- _DATA FOR THE TASK_:
━━━━━━

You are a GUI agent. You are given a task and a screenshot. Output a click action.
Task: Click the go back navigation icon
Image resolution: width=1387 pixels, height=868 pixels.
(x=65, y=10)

━━━━━━

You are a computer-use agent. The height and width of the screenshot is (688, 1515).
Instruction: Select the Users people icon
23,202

━━━━━━

- _PROBLEM DETAILS_: Work out the number of lines in the records containing the word "agent". Write only that number.

- _ANSWER_: 2